▶ **Assignment**
Take the line that contains "Click the maximize axes button at plot corner" and every line after it in the material below, and quote them exactly.

▶ **Working data**
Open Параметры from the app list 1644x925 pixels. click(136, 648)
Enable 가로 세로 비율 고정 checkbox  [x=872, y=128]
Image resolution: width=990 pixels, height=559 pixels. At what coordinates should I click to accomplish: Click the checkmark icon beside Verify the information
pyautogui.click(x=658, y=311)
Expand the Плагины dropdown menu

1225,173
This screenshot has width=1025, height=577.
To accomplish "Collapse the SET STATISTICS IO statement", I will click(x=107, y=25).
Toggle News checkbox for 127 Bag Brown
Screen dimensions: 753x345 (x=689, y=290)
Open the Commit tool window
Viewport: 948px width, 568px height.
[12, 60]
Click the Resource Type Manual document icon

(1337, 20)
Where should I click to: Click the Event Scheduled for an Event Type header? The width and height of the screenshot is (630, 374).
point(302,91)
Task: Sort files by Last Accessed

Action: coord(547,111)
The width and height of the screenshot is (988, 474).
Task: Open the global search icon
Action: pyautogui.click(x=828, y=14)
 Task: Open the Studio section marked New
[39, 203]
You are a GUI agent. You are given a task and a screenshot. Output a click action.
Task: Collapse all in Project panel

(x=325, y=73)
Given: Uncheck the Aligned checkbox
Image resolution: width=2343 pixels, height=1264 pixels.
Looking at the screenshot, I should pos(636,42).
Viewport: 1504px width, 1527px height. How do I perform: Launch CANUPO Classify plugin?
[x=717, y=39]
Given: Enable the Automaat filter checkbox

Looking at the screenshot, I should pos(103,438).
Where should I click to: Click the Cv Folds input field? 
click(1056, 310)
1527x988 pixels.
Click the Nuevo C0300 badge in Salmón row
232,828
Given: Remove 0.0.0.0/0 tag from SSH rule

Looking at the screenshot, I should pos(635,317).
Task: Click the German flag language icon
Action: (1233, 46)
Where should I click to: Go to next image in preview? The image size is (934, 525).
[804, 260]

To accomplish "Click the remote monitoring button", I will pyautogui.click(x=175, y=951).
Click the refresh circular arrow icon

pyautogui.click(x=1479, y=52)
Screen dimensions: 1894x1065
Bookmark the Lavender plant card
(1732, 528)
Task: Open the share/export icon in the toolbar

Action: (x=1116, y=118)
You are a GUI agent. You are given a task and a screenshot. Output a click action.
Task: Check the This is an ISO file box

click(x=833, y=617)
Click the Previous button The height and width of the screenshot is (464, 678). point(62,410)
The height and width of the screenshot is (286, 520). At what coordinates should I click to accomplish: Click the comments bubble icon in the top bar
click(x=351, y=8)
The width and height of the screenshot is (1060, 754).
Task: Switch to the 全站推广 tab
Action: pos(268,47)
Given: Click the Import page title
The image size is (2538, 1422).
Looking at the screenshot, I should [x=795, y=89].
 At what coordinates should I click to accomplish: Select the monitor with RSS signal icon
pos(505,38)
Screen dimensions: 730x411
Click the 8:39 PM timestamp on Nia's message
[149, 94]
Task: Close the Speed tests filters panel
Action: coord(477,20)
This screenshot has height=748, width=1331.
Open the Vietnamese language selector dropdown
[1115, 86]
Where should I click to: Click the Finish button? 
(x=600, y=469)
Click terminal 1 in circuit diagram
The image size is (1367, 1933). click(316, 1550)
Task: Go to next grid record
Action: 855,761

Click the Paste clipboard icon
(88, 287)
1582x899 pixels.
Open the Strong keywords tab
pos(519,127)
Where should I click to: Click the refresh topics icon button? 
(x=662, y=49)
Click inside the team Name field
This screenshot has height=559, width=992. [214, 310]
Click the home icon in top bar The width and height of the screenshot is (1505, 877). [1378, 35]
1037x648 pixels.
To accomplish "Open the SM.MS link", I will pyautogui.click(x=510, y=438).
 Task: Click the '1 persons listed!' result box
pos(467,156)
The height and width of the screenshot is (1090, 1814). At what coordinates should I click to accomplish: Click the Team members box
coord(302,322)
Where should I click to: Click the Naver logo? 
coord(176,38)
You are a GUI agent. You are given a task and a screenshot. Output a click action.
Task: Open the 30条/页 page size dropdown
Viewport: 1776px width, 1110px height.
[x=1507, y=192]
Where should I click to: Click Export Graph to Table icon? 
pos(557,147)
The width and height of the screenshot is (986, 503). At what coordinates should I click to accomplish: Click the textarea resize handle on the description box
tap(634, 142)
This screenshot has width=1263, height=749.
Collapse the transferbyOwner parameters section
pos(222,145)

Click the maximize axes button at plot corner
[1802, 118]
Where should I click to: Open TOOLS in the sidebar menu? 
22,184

▶ **Task solution**
Click the maximize axes button at plot corner
[1802, 118]
Where should I click to: Open TOOLS in the sidebar menu? 
22,184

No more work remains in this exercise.